Oh wow. Has anyone in the Players ever done that?

No, because you have to hit a really legendary slice, but Russell Knox came close, and Brendon Todd came closer.

What would happen if someone did? This is very intriguing.

I know. So intriguing that I reached out to Stephen Cox, the PGA Tour’s VP of Rules and Tournament Administration, and …

Are all PGA Tour titles like nine words long?

I think so, but the point is, Cox is very good at his job, and he told me that Tree Island is inside the penalty area, and would be treated as such. However, since you’re allowed to play a ball inside the penalty area if you can, that means a ball on Tree Island is legally playable.

How would you get there?

That’s the problem. You could swim, but there are gators, and that’s a heavy price to pay for a few strokes. And before you ask, no, you can’t take the motorized skiff that’s out there, because the tour has a specific rule about not using motorized vehicles during the course of play. That’s designed for golf carts, of course, but it would apply to a motorized boat too.
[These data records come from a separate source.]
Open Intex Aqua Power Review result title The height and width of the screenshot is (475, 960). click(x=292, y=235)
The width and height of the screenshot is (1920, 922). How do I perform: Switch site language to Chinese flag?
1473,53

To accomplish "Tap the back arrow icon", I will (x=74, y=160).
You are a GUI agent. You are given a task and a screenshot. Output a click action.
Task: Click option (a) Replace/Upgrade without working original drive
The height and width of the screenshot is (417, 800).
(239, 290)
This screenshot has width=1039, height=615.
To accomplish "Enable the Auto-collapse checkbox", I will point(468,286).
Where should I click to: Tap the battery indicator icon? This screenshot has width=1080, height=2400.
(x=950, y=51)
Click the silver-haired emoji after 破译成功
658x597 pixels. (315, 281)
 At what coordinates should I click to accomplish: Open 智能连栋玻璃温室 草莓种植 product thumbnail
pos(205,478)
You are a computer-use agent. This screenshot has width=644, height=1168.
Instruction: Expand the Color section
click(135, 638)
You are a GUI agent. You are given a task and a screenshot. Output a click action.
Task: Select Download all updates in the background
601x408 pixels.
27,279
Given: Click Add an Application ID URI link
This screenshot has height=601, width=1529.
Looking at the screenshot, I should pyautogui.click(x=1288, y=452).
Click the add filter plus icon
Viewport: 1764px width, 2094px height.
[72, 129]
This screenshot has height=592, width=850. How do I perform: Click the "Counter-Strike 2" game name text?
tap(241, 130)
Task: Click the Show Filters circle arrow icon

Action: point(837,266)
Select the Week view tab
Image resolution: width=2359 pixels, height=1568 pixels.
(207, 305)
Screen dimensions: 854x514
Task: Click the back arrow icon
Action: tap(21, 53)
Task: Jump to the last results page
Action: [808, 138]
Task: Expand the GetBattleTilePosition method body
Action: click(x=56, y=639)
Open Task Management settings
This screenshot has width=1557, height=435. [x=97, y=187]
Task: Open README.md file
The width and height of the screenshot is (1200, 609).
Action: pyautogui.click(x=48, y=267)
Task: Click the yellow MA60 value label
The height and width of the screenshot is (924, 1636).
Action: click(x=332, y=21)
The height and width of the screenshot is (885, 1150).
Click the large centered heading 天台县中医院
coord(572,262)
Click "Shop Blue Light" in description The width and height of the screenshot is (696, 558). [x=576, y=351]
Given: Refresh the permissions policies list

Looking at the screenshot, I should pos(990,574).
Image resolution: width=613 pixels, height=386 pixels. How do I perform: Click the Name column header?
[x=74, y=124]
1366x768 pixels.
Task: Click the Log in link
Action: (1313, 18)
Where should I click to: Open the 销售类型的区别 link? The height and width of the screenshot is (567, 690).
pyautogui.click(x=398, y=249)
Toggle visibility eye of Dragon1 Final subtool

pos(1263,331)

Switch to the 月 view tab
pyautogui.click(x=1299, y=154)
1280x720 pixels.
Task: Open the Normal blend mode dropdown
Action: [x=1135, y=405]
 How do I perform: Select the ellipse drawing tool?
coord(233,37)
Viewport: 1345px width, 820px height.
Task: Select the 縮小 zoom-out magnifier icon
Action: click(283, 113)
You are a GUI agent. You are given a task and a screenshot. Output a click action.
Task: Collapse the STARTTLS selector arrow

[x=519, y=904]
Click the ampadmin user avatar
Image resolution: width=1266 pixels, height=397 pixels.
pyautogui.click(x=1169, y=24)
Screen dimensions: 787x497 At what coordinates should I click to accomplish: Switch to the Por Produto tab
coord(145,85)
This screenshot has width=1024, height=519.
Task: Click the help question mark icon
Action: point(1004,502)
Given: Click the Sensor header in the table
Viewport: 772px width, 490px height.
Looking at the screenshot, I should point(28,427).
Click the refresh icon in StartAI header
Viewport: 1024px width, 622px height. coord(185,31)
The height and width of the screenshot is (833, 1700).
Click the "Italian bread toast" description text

You know what I’m going to ask next.

I know. And yes, according to Cox, you could take a canoe or a rowboat or something non-motorized out to try to play a shot from Tree Island. Which would be amazing. If it ever happens, it will instantly be one of the greatest moments in professional golf history.

Earlier, you mentioned something “poetic” about Tree Island.

Well, the thing is that there are a few really iconic live oak trees at TPC Sawgrass, but the bad news about trees is that sometimes they die, be it by natural death, hurricane or any of the other countless ways things have of expiring. But because a few of these trees are so integral to what we know about the course, Cox and Andrews both told me that there are contingency plans to replace them. That includes the live oak on Tree Island, which is about 70 years old.

So think about it this way—that little 50 foot by 60 foot plot of land has survived all this time because of that live oak. Without the tree, it would have drowned ages ago. And what the replacement policy means is that the land will survive even after that tree is gone, but its survival will still be because of the tree.

Is that not, I ask you, one hell of a tree?